Because of the expressiveness of transform_lbs, the interval move function is implemented with a one-line behavior. This version uses lambda capture to access the input and output pointers. Although the results of this function are undefined when the input and output pointers reference overlapping memory (it would have to be written very carefully to give deterministic results), the compiler still generates code assuming pointer aliasing rules apply. Using a grain size of four, we see the four load/store pairs in the program's disassembly. This is still good code generation--much logic has been factored away from the IO and hoisted to the top of the code. But still, this sequence generates unnecessary dependencies, and the function will not perform as well as it could.
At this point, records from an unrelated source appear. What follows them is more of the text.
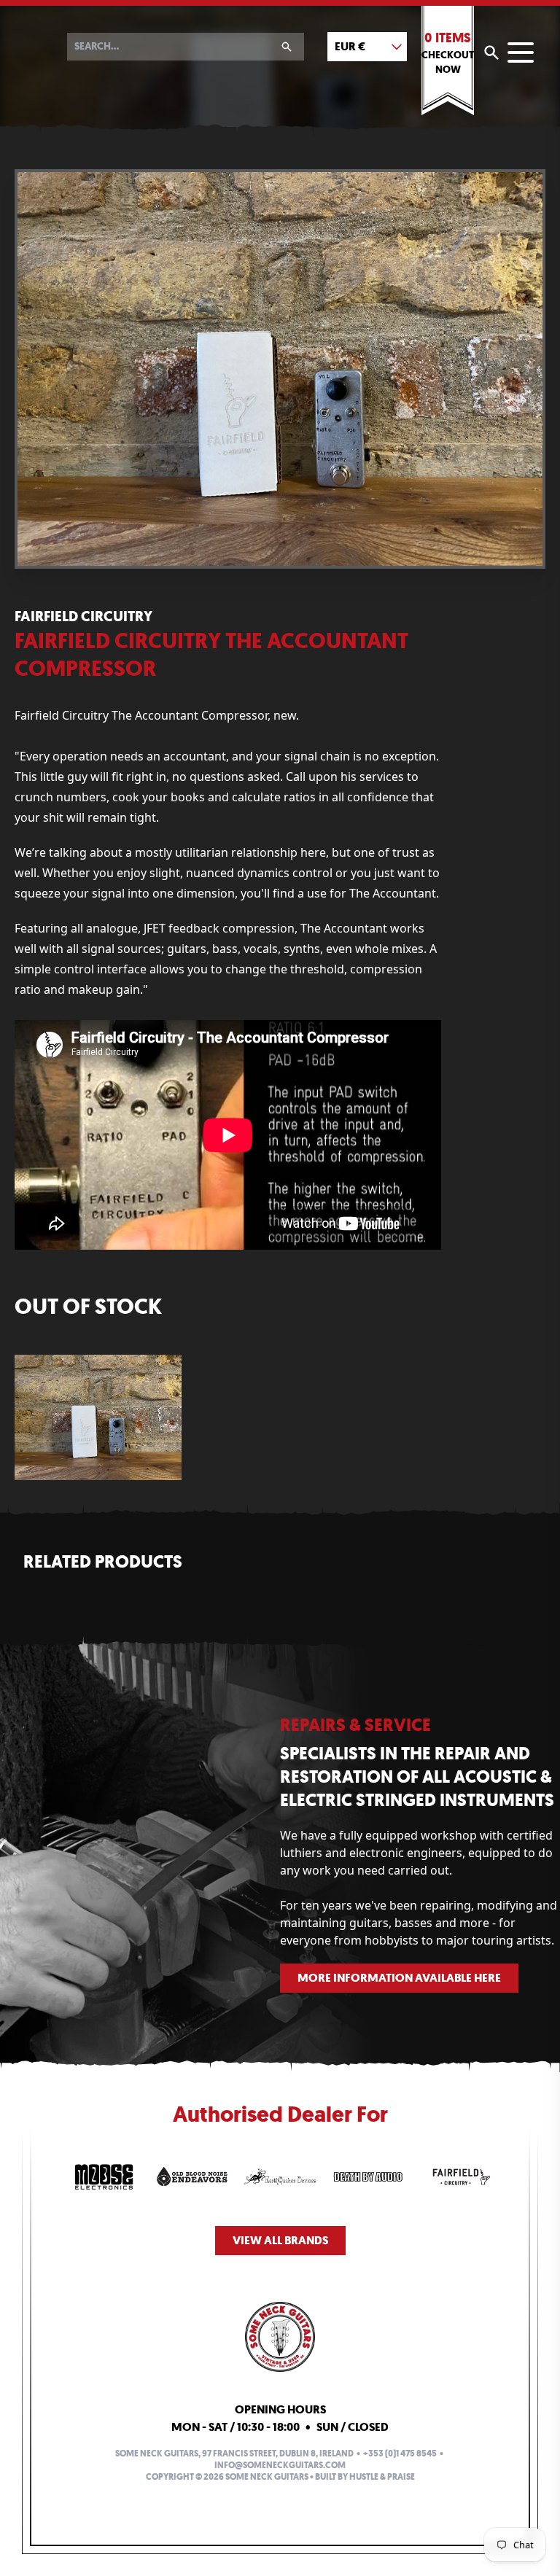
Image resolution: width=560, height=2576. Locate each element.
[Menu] (520, 52)
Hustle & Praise (382, 2477)
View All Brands (280, 2240)
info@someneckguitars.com (280, 2465)
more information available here (399, 1977)
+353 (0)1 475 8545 (400, 2453)
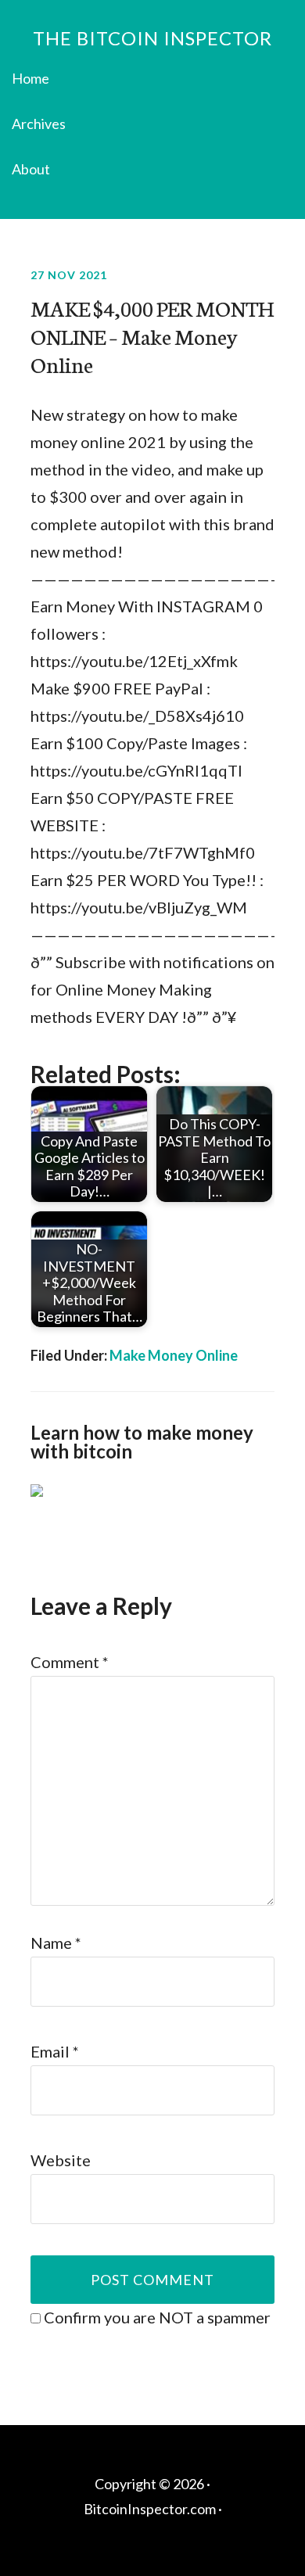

template<typename launch_arg_t = empty_t, 
  typename input_it, typename segments_it, typename scatter_it,
  typename gather_it, typename output_it>
void interval_move2(input_it input, int count, segments_it segments,
  int num_segments, scatter_it scatter, gather_it gather, output_it output, 
  context_t& context) {

  transform_lbs<launch_arg_t>(
    []MGPU_DEVICE(int index, int seg, int rank, tuple<int, int> desc,
      input_it input, output_it output) {
      output[get<0>(desc) + rank] = input[get<1>(desc) + rank];
    }, 
    count, segments, num_segments, make_tuple(scatter, gather), context,
    input, output
  );
}

/*13d0*/                   LDG.E.CI R0, [R16];              /* 0xeed4a00000071000 */
/*13d8*/                   LDG.E.CI R2, [R18];              /* 0xeed4a00000071202 */
                                                            /* 0x010fc800162002b1 */
/*13e8*/                   LDG.E.CI R3, [R10];              /* 0xeed4a00000070a03 */
/*13f0*/                   LDG.E.CI R12, [R12];             /* 0xeed4a00000070c0c */
/*13f8*/                   STG.E [R6], R0;                  /* 0xeedc200000070600 */
                                                            /* 0x0003c800fe6084f1 */
/*1408*/                   STG.E [R8], R2;                  /* 0xeedc200000070802 */
/*1410*/                   DEPBAR.LE SB5, 0x1;              /* 0xf0f0000034170000 */
/*1418*/                   STG.E [R4], R3;                  /* 0xeedc200000070403 */
                                                            /* 0x001ffc00ffe100f1 */
/*1428*/                   STG.E [R14], R12;                /* 0xeedc200000070e0c */

This implementation differs only that the input and output parameters are passed variadically to transform_lbs. The compiler can now re-order the memory operations, which it does, overlapping all four loads to the input array.

Always look for opportunities to overlap loads from global memory. The moderngpu patterns aggressively overlap for data generated and consumed internally, and the automatic __restrict__ promotion on variadically-passed pointer arguments allows access to behavior data to be similarly optimized.